- _YOUR INSTRUCTIONS_
Identify each line in the records below that contains the word "field", and copy it.

Data excerpts:
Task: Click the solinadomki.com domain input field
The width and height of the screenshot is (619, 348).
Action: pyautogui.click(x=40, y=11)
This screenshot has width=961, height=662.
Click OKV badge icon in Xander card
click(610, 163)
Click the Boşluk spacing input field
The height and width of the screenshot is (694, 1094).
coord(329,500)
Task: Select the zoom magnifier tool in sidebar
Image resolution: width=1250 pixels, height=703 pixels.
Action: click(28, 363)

---

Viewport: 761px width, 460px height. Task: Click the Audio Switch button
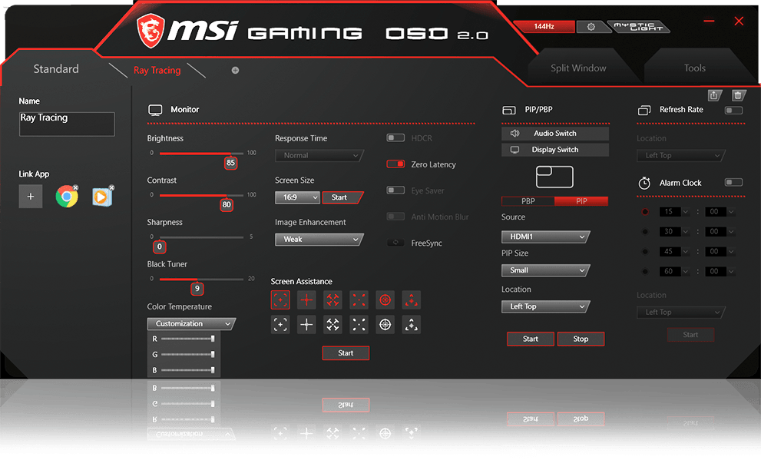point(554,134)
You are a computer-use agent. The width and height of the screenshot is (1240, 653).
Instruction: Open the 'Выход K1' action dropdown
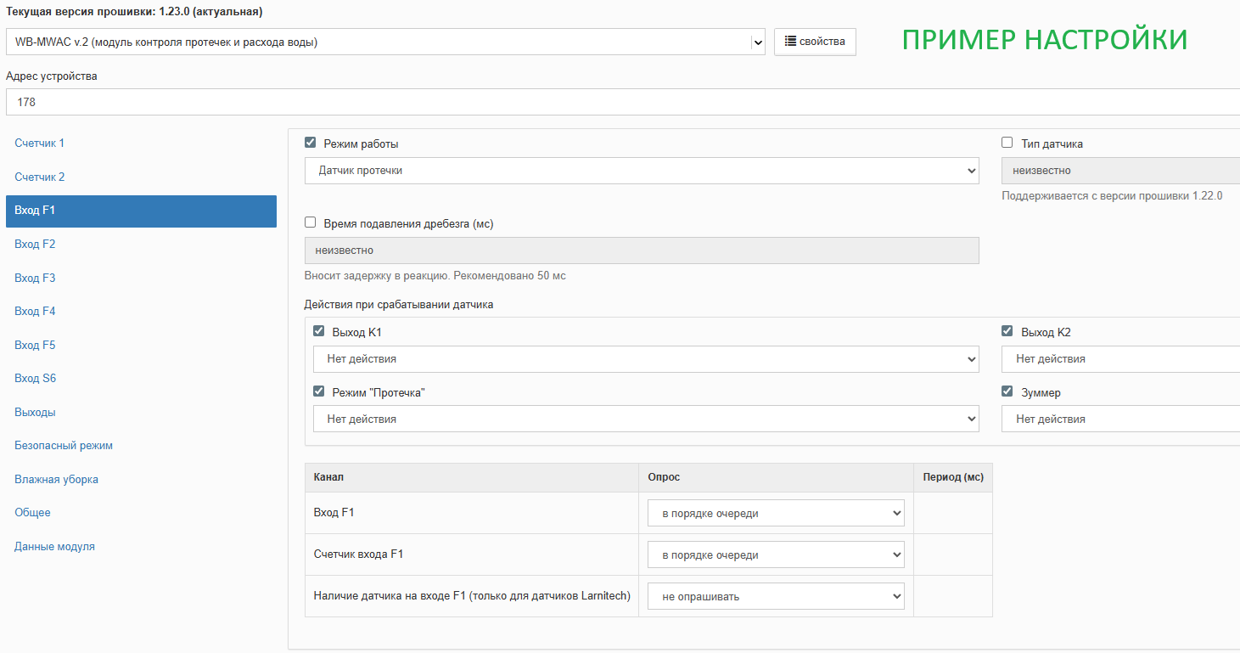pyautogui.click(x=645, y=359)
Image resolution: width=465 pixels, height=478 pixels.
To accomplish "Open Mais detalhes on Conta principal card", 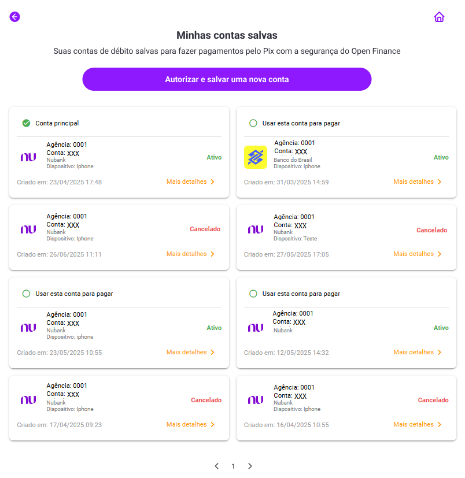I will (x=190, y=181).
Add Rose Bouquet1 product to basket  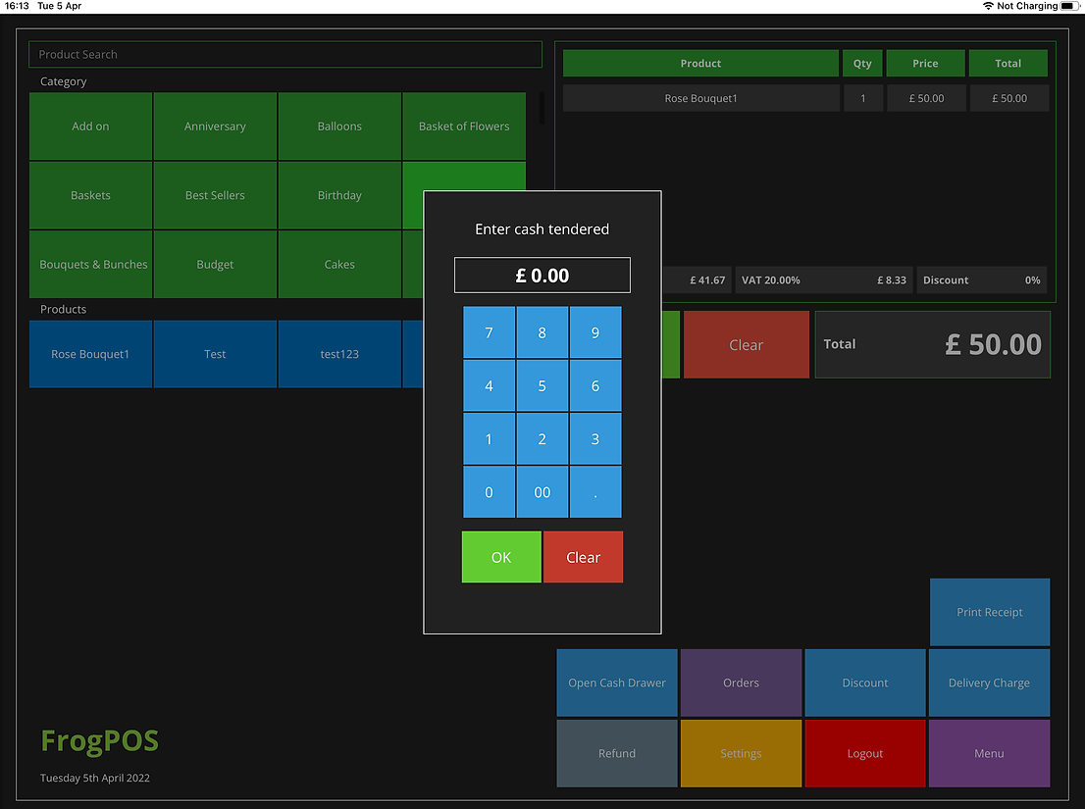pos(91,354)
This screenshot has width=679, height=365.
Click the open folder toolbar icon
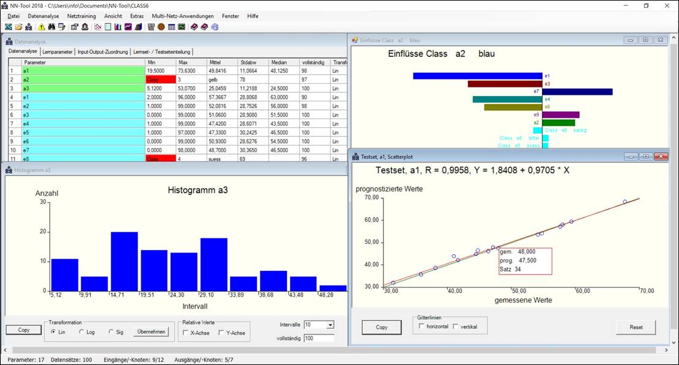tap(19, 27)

...

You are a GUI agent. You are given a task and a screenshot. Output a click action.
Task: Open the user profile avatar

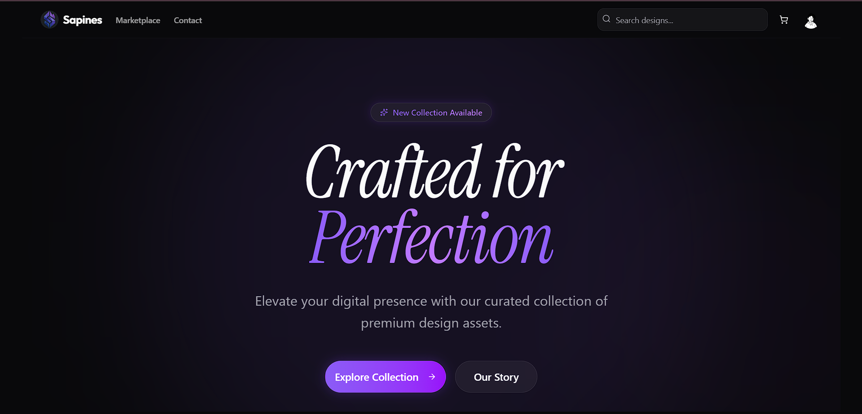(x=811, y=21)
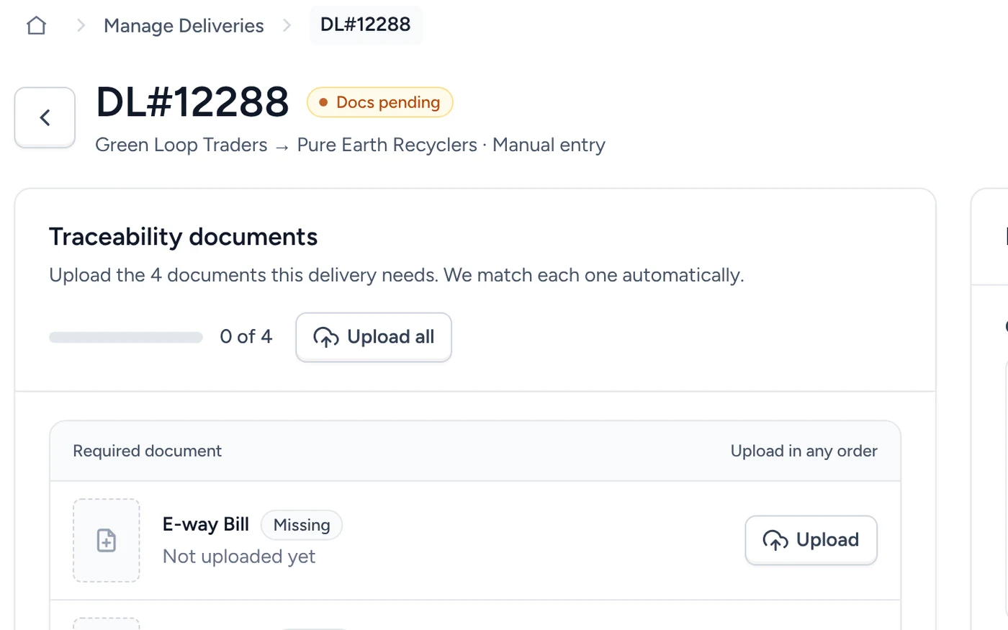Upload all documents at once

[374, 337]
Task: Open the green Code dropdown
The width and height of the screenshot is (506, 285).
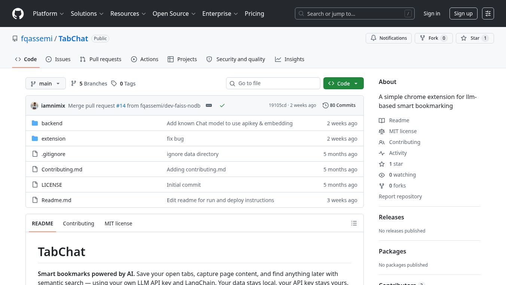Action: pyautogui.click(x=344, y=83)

- _ANSWER TO THIS TASK_
Task: Click the solinadomki.com domain input field
Click the Boşluk spacing input field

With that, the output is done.